1. A marking fluid receptive coating, comprising: ground calcium carbonate; wherein the ground calcium carbonate forms agglomerates having a d50 value for particle size of less than about 200 nm.

2. The marking fluid receptive coating of claim 1, wherein the agglomerates are formed of primary particles of calcium carbonate having a d50 value for particle size of less than about 50 nm.

3. The marking fluid receptive coating of claim 2, wherein the agglomerates have a d50 value for particle size in the range of about 50-200 nm and the primary particles have a d50 value for particle size in the range of about 10-30 nm.

4. A method of forming a marking fluid receptive coating composition, comprising: milling a calcium carbonate feed material in a dispersion; adding an amount of surfactant to the dispersion that is at a level less than a surfactant demand of the dispersion; and combining the milled dispersion with a binder.

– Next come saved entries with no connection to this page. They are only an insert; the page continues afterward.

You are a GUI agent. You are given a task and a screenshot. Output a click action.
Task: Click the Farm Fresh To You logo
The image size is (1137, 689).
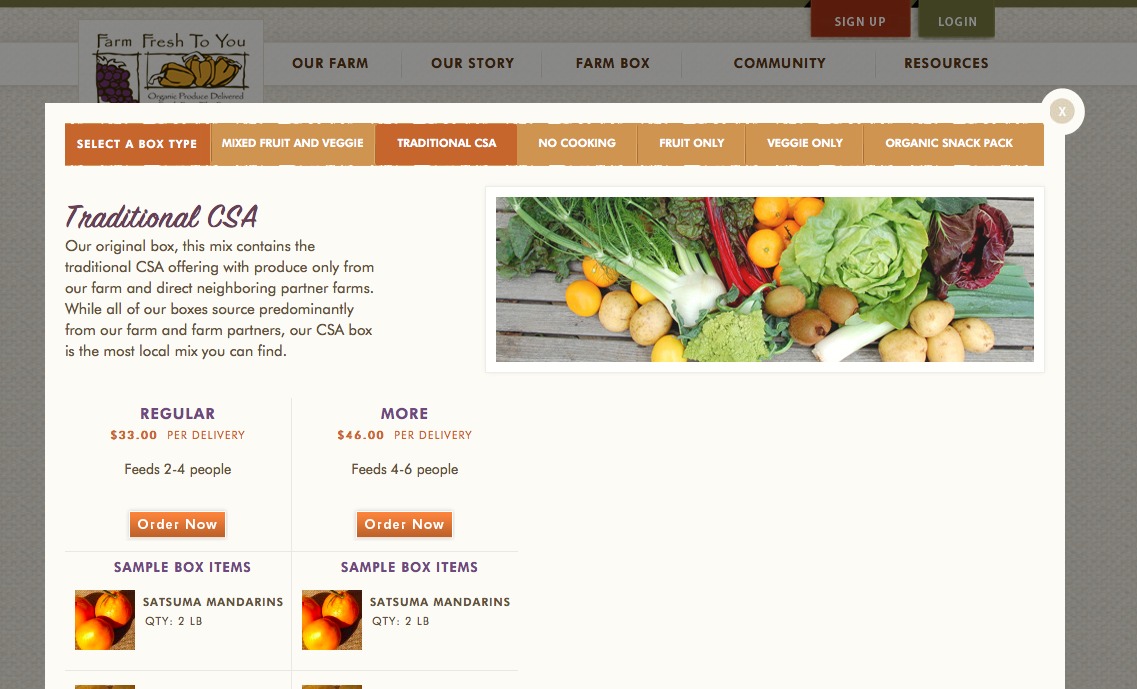171,65
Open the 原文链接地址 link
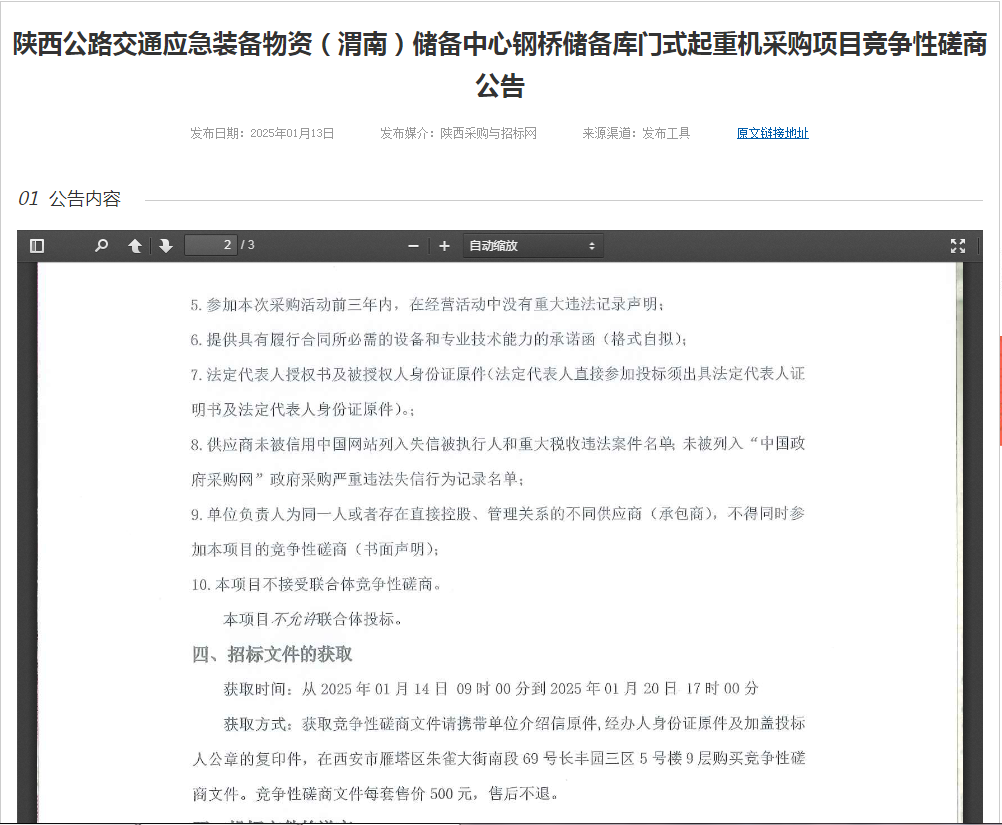Screen dimensions: 1002x825 coord(772,133)
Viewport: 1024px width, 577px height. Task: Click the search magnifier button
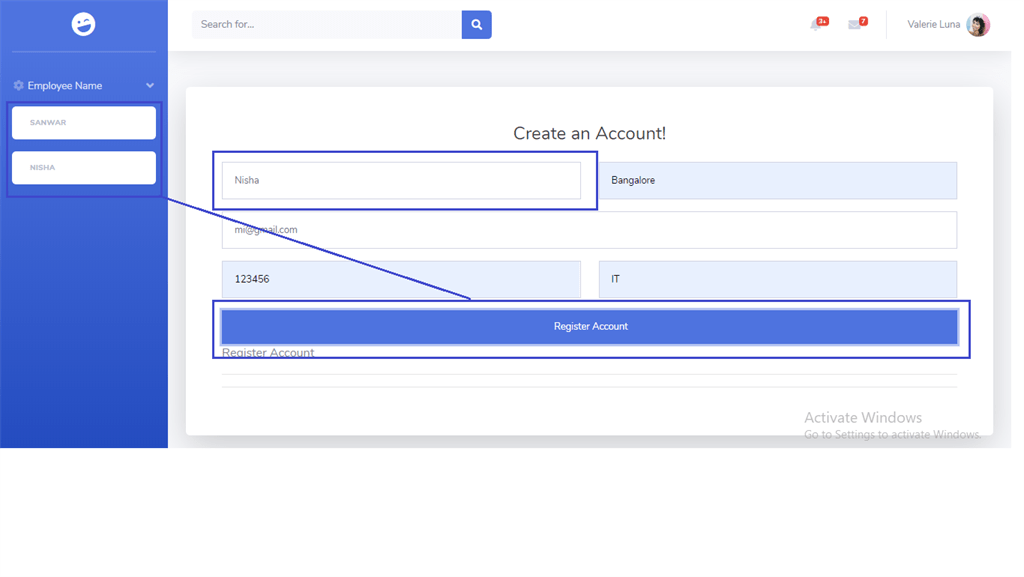(x=476, y=24)
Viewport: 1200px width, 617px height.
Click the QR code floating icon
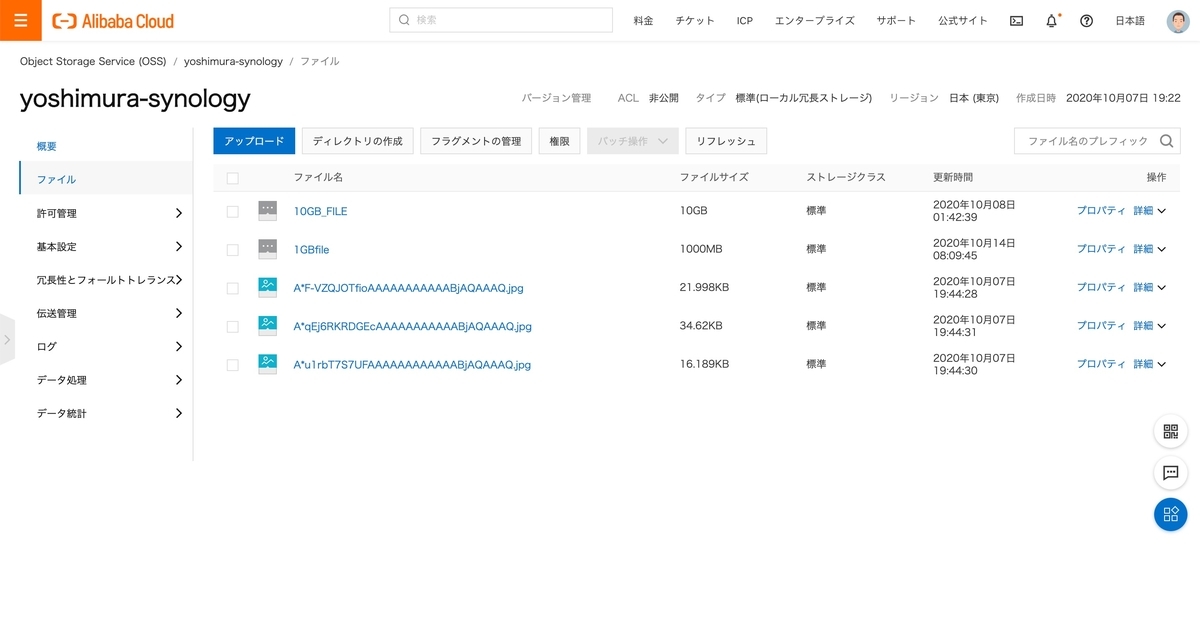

5. The method of claim 4, wherein milling a calcium carbonate feed material further comprises milling the calcium carbonate feed material to have a d50 value for primary particle size of less than approximately 50 nm.

6. The method of claim 4, wherein adding an amount of surfactant to the dispersion that is at a level less than a surfactant demand of the dispersion further comprises adding surfactant to the dispersion before and/or during the milling of the calcium carbonate feed material.

7. The method of claim 6, wherein adding an amount of surfactant to the dispersion that is at a level less than a surfactant demand of the dispersion further comprises adding an amount of surfactant in the range of about 2-5% of a solids content of the dispersion.

8. The method of claim 7, wherein adding an amount of surfactant to the dispersion that is at a level less than a surfactant demand of the dispersion further comprises adding surfactant to a level of about 3% of the solids content of the dispersion.

9. The method of claim 4, wherein adding an amount of surfactant to the dispersion that is at a level less than a surfactant demand of the dispersion further comprises adding an amount of surfactant sufficient to form agglomerates of calcium carbonate having a d50 value for agglomerate particle size of less than about 200 nm.

10. The method of claim 4, wherein adding an amount of surfactant to the dispersion that is at a level less than a surfactant demand of the dispersion further comprises adding an amount of surfactant sufficient to form agglomerates of calcium carbonate having a d50 value for agglomerate particle size in a range of from about 50 nm to about 200 nm.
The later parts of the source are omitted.